Entries taken from a collection
=====
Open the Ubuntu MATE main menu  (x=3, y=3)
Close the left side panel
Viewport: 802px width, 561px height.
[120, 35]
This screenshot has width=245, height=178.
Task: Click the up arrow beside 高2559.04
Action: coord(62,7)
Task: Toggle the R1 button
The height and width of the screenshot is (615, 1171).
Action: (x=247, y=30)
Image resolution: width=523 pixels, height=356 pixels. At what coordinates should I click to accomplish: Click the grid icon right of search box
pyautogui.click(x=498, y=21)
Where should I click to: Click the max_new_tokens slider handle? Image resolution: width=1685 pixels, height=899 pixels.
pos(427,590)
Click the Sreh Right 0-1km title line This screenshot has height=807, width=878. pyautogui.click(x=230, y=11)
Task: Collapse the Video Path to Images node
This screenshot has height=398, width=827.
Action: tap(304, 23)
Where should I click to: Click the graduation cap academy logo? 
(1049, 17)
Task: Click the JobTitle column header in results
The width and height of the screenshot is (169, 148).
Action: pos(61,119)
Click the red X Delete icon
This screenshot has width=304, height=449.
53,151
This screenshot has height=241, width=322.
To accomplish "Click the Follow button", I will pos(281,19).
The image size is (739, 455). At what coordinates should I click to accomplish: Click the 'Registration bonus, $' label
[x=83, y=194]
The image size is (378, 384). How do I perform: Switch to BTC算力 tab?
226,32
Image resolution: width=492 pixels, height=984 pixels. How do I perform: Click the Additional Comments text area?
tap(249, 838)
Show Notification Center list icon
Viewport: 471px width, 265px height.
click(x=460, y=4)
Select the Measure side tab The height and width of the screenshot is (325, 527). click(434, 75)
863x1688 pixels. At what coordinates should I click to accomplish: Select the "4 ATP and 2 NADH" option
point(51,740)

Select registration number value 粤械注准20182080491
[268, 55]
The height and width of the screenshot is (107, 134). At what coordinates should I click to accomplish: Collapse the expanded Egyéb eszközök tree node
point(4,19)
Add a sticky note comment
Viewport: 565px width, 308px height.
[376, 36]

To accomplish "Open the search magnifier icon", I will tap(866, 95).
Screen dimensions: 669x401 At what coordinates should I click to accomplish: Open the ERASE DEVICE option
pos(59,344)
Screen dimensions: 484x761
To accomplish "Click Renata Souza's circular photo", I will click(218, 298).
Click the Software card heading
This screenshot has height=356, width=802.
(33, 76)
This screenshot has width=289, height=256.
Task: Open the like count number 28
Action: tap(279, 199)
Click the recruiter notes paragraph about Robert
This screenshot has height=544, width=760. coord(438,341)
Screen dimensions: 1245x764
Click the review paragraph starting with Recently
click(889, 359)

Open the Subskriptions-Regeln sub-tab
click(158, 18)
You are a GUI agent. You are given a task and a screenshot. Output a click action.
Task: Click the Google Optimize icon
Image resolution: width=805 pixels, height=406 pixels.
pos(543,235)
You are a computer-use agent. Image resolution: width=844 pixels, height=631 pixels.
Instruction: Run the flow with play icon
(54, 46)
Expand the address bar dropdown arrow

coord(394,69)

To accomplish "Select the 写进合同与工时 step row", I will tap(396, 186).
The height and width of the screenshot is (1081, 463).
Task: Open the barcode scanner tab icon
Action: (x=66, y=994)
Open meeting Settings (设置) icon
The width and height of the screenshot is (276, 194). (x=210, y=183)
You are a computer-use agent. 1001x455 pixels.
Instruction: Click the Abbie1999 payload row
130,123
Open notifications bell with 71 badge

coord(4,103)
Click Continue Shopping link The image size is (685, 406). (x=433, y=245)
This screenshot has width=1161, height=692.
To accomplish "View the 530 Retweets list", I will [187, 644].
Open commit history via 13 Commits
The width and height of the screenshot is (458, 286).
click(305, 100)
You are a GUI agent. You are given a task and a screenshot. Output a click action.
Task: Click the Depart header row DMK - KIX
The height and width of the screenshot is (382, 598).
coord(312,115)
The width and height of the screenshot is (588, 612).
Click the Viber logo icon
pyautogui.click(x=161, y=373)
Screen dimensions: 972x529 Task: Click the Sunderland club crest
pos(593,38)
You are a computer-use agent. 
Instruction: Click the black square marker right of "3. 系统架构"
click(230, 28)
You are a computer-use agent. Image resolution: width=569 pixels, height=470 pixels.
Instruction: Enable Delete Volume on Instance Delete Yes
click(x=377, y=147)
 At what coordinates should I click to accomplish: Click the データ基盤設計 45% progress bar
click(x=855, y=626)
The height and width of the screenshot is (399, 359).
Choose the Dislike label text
=====
*Your assignment*
All lines from the top of the data through the line containing "Task: Toggle the R1 button" need to be retyped exactly, and nothing more.

*Written reply*
Open the Ubuntu MATE main menu  (x=3, y=3)
Close the left side panel
Viewport: 802px width, 561px height.
[120, 35]
This screenshot has width=245, height=178.
Task: Click the up arrow beside 高2559.04
Action: coord(62,7)
Task: Toggle the R1 button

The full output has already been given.